---- Supplied records
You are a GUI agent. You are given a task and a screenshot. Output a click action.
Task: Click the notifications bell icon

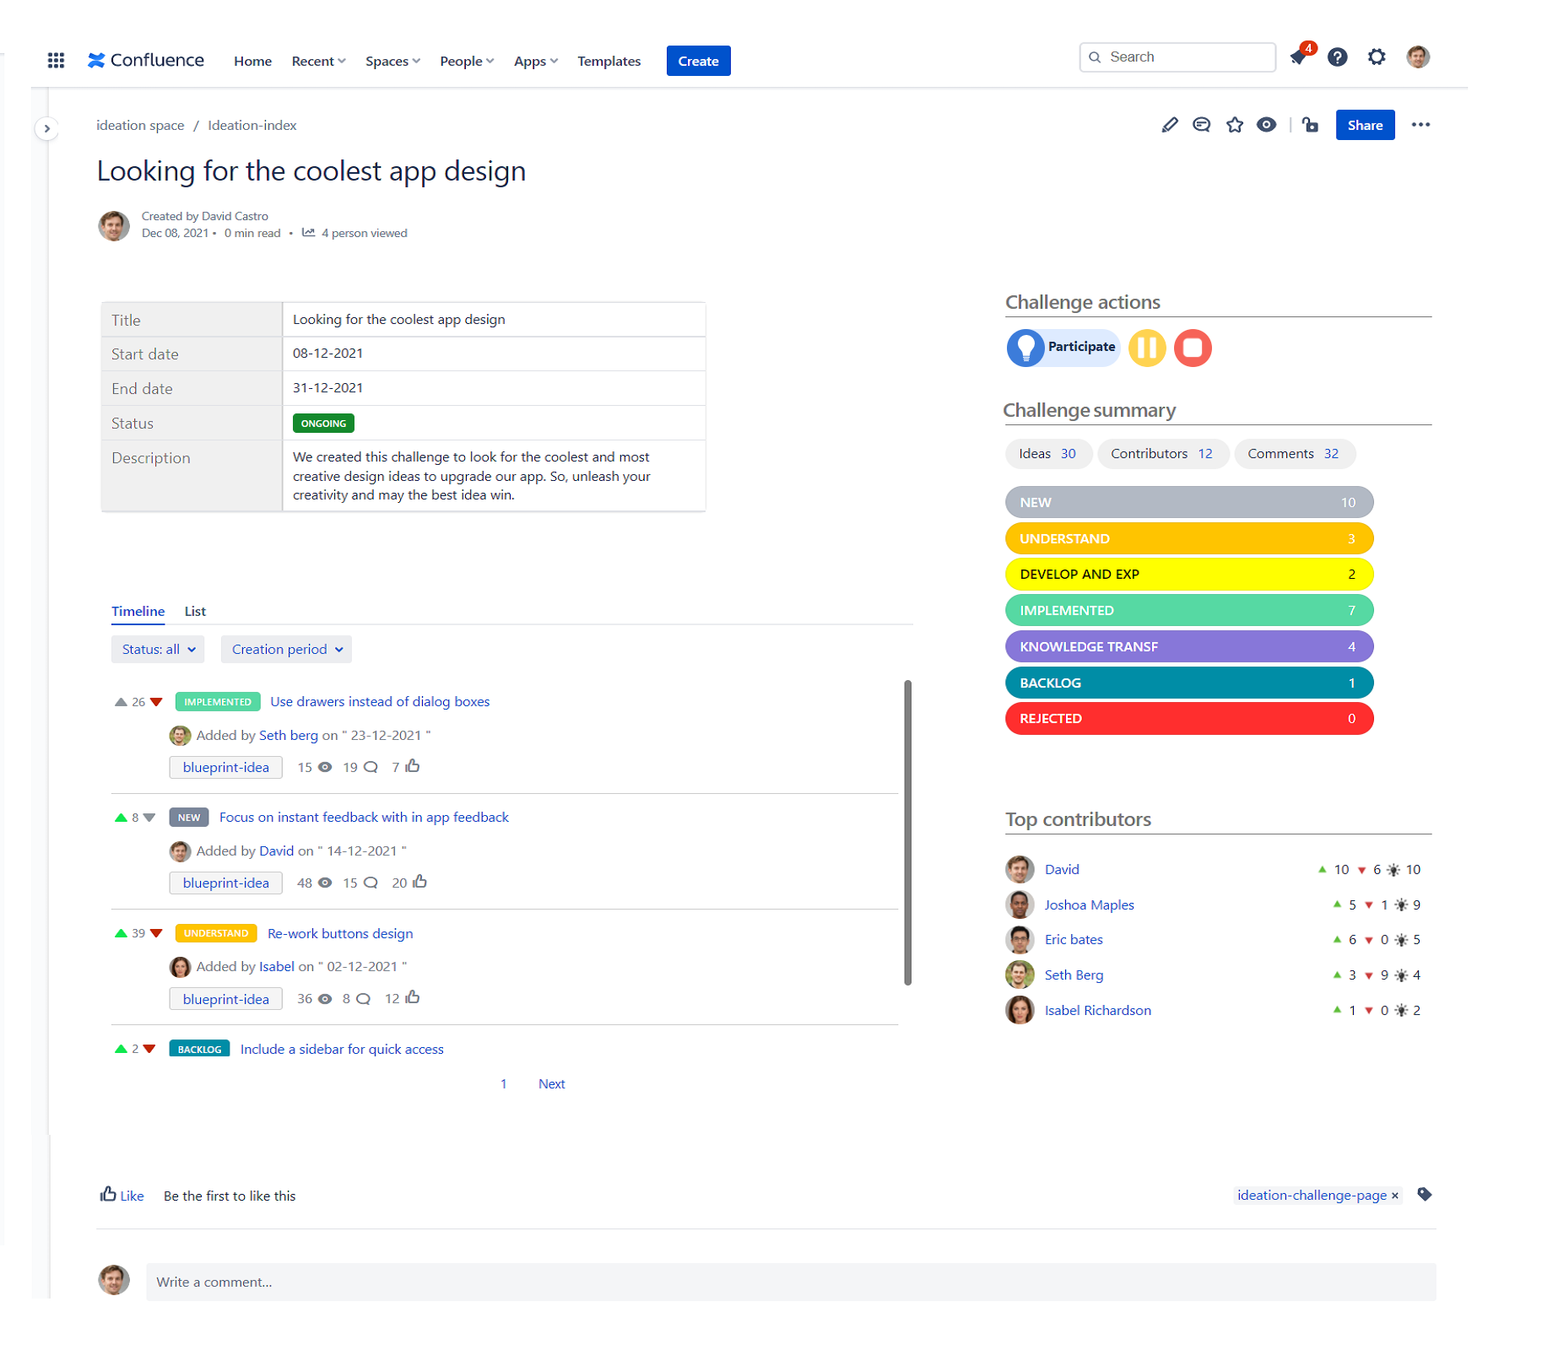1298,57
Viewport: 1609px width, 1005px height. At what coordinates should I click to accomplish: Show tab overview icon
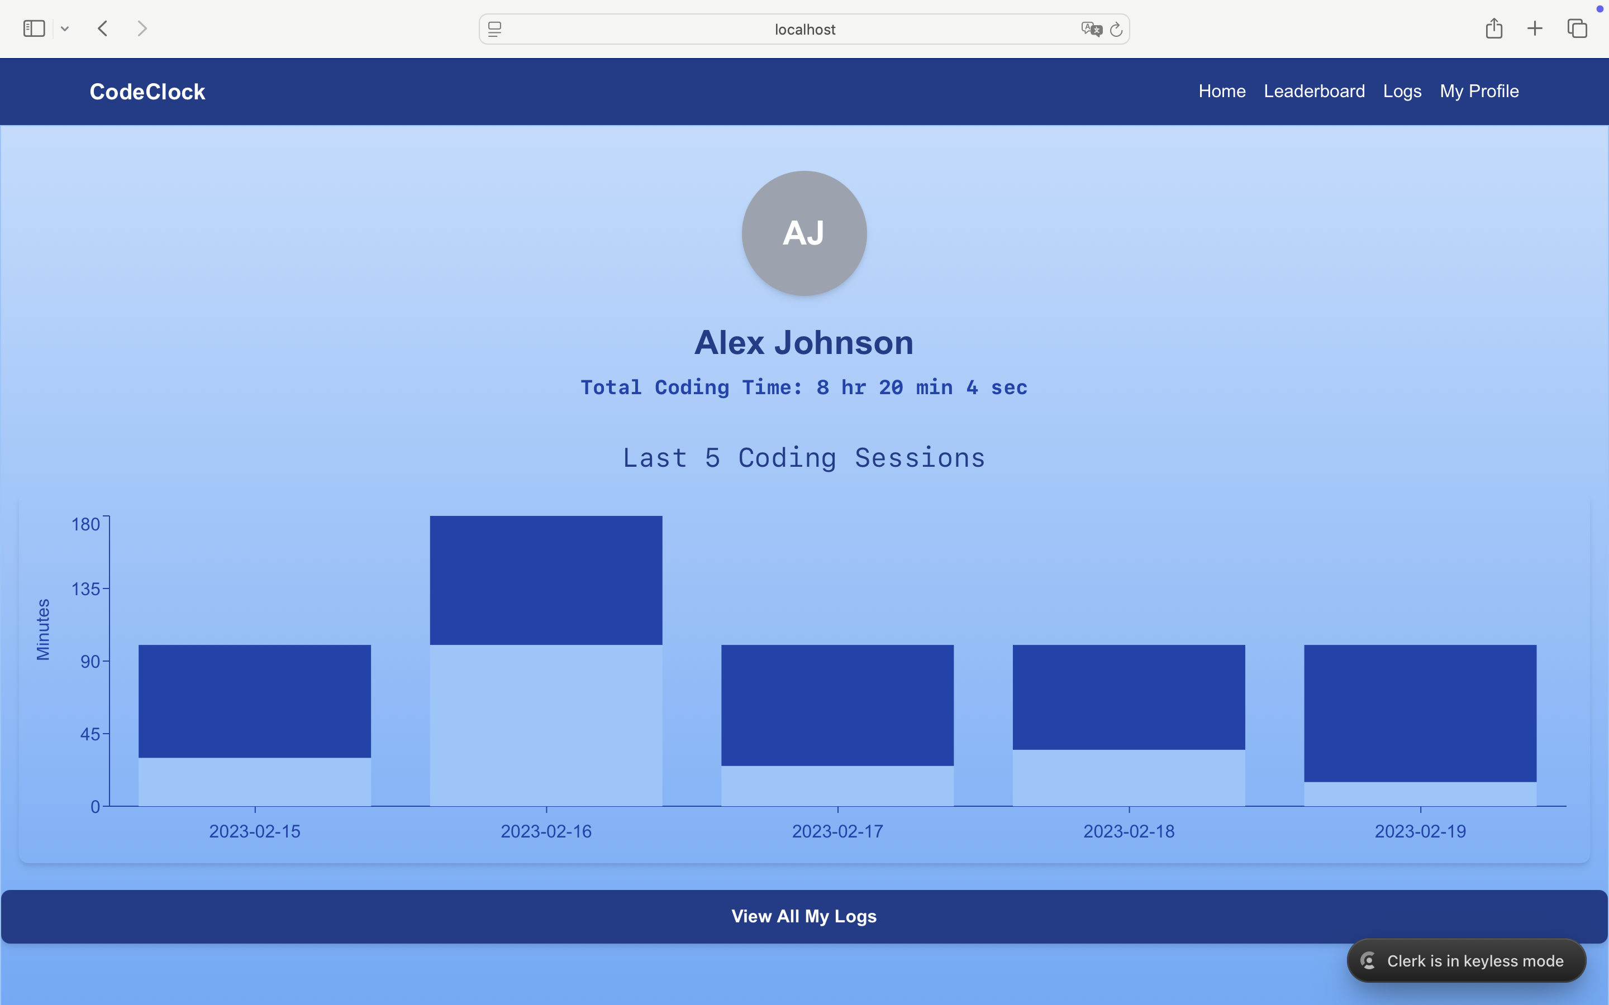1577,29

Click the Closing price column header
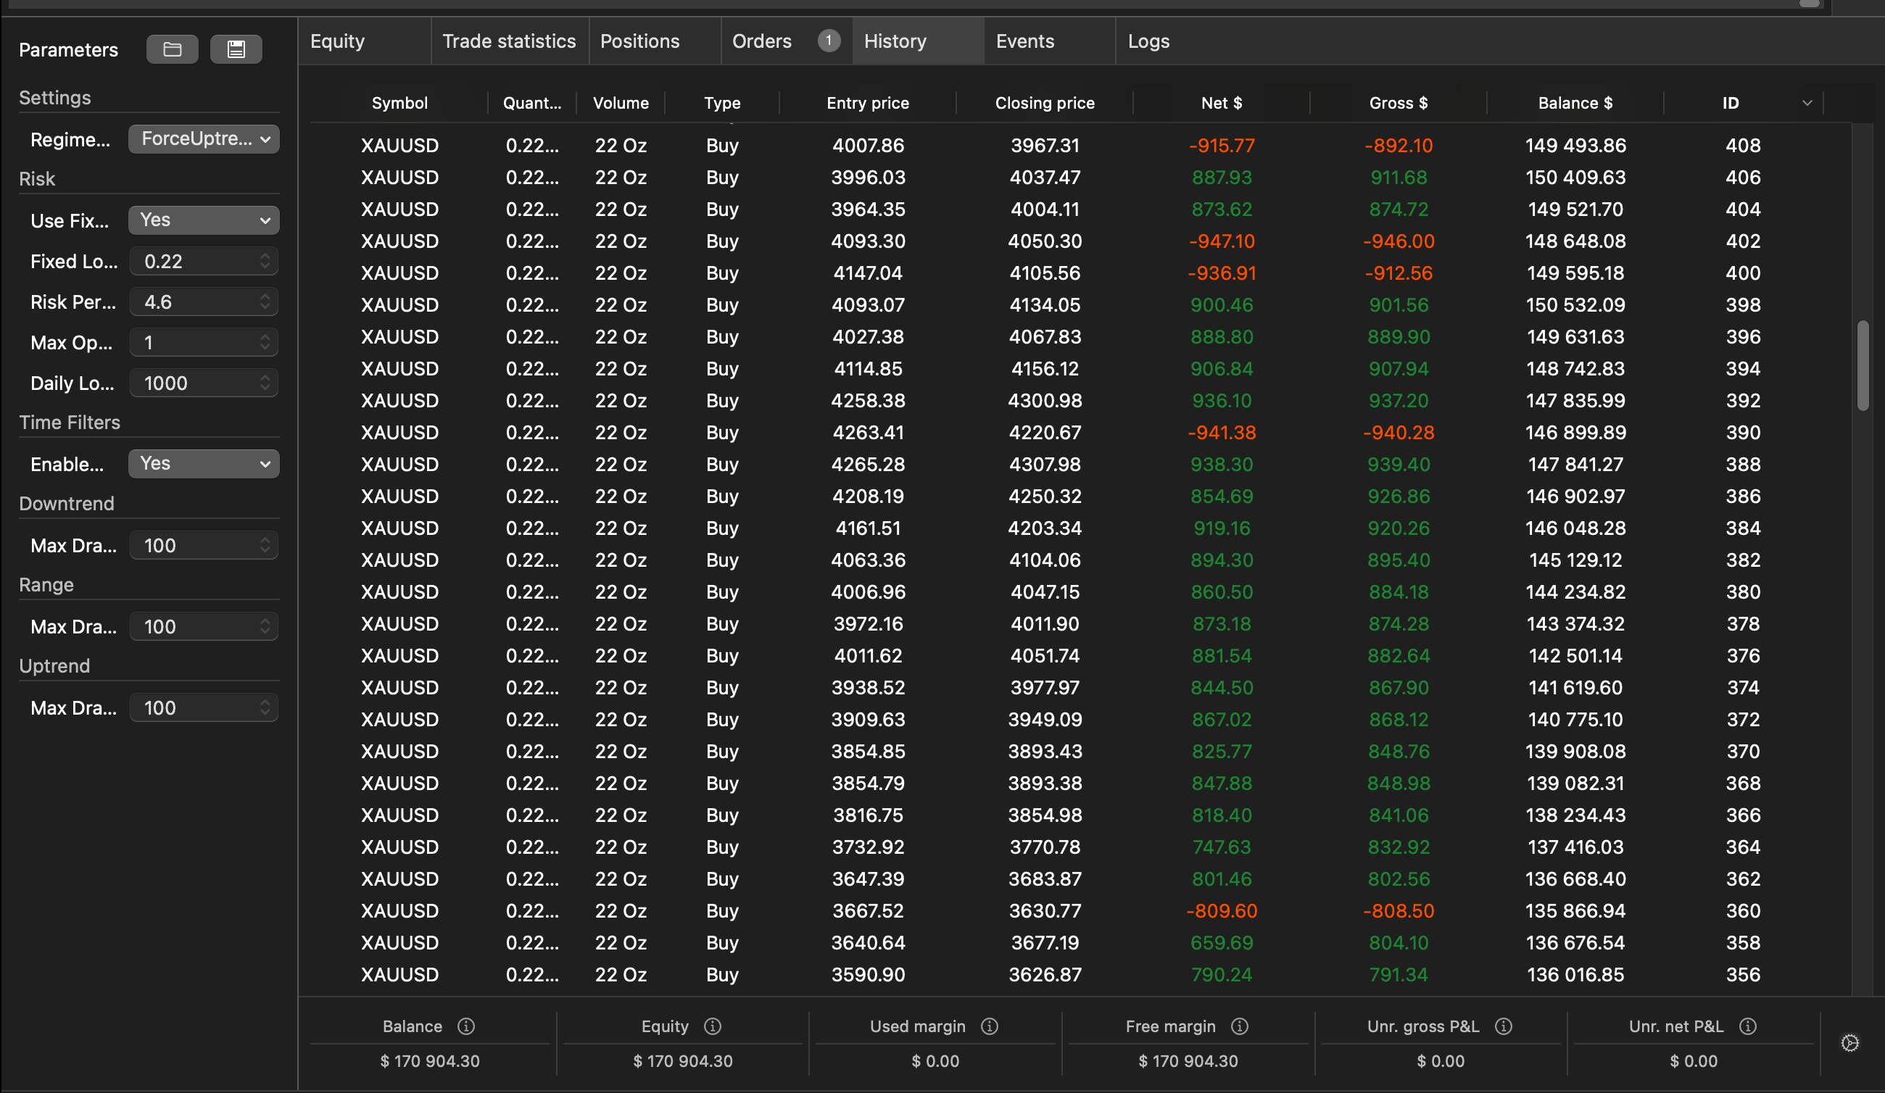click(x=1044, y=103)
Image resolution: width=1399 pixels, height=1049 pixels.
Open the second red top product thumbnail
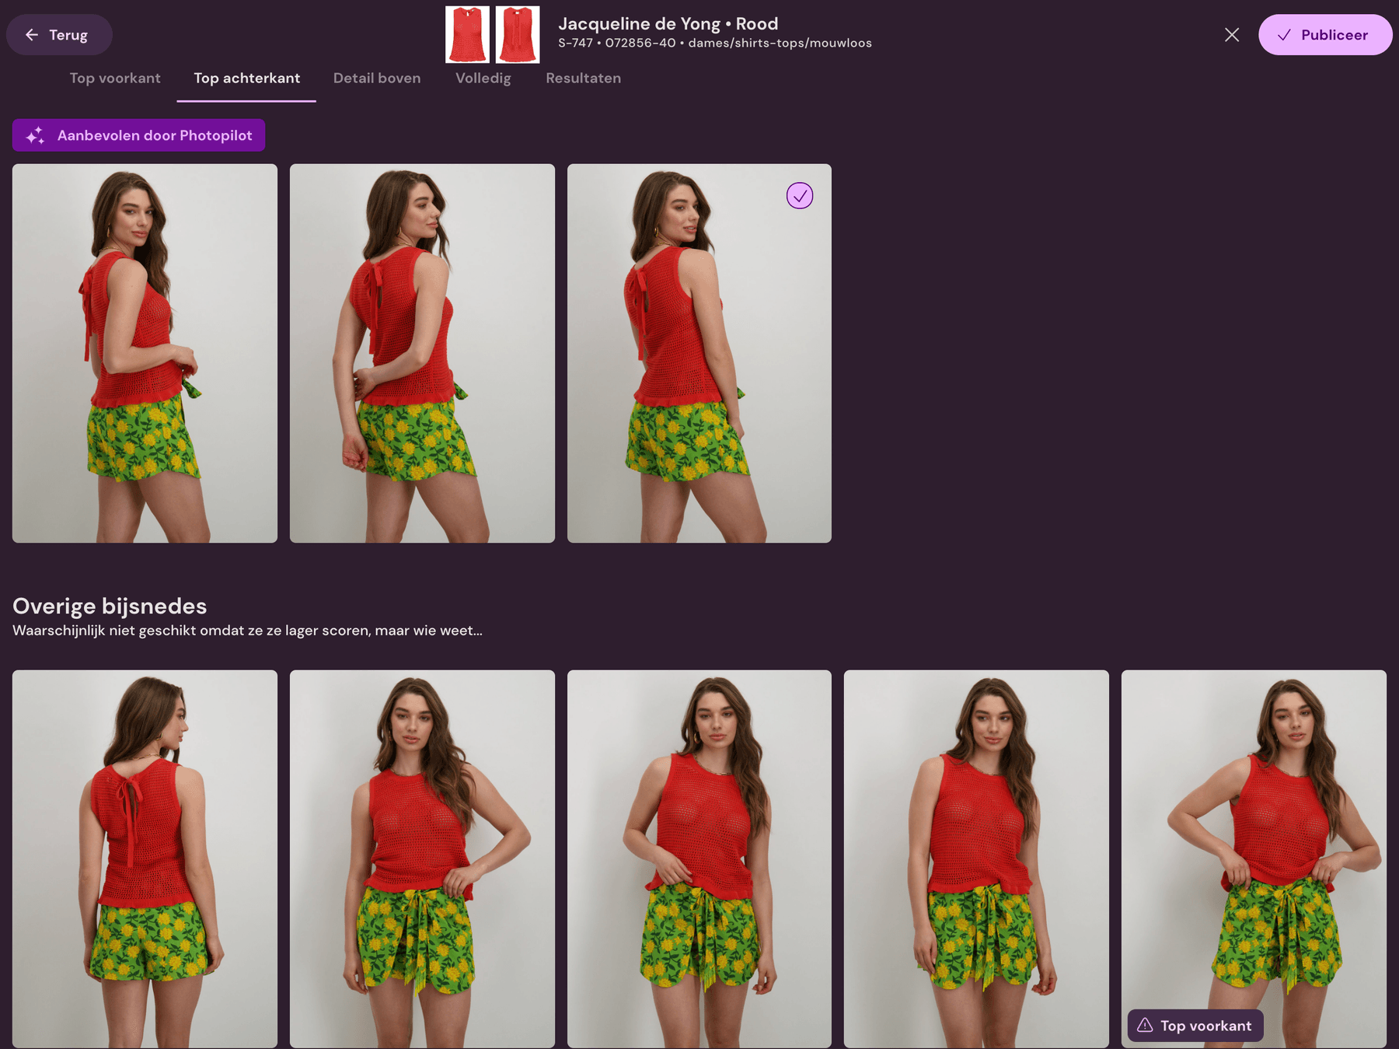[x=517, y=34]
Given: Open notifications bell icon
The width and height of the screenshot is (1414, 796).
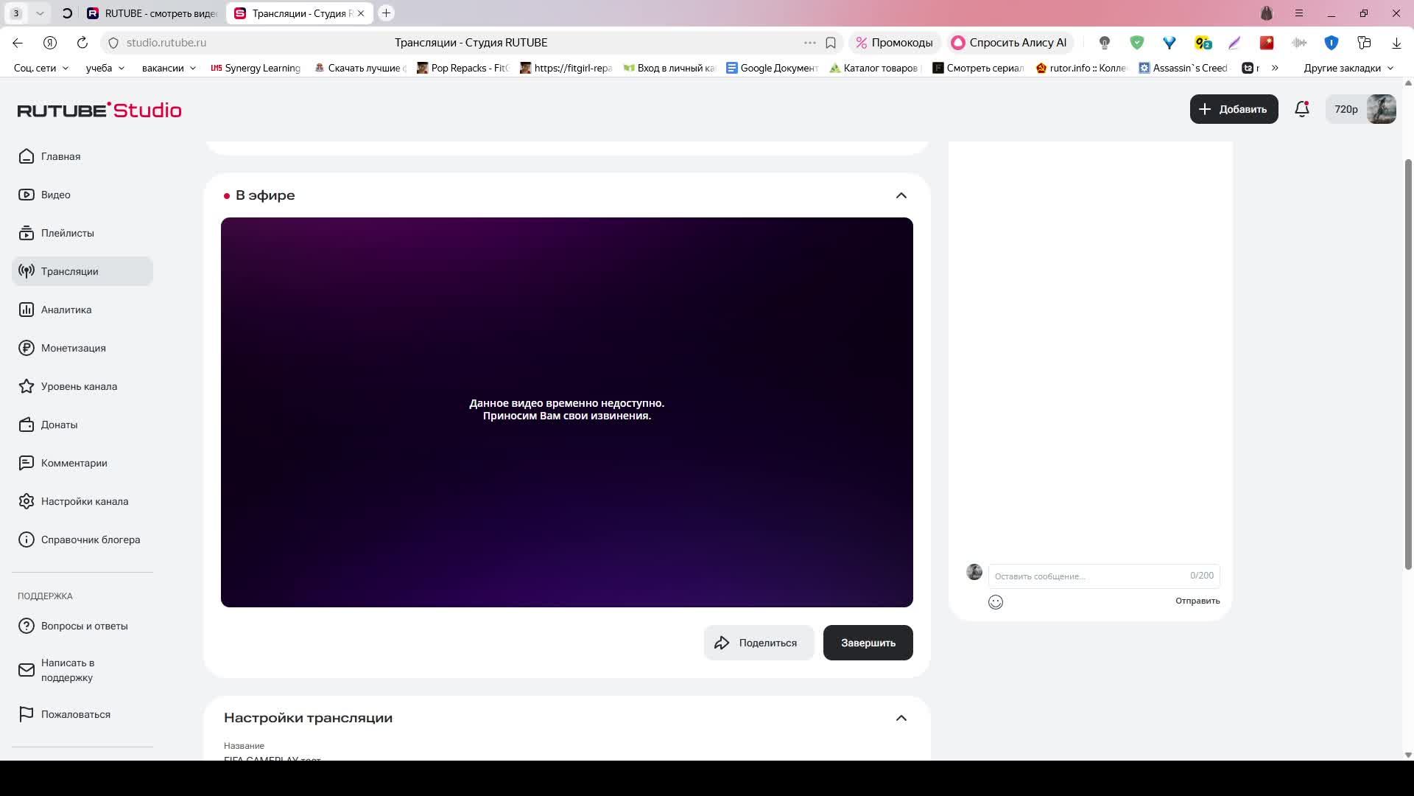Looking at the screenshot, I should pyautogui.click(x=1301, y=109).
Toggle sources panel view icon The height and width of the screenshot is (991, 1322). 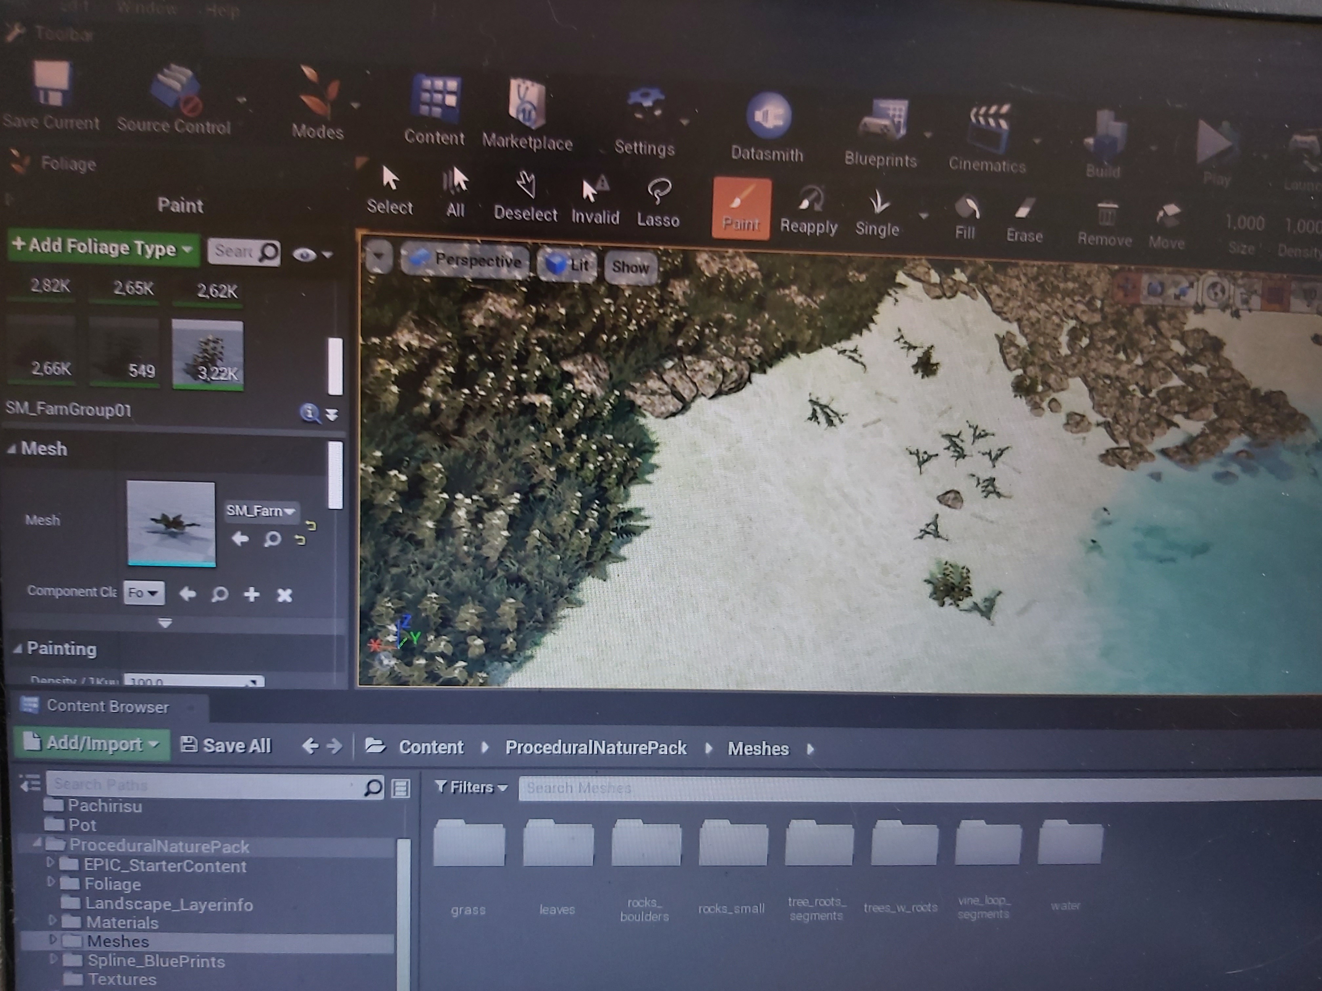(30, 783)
--------
The lines from the top of the data above through the one holding "Image resolution: width=1399" are to be repeated exactly, and only those, with no pictures.

You are a GUI agent. You are given a task and a screenshot. Output a click action.
Task: Click the notifications bell icon

1298,57
Viewport: 1609px width, 1005px height. At what coordinates should I click to accomplish: Show tab overview icon
1577,29

Click the Closing price column header
click(x=1044, y=103)
Image resolution: width=1399 pixels, height=1049 pixels.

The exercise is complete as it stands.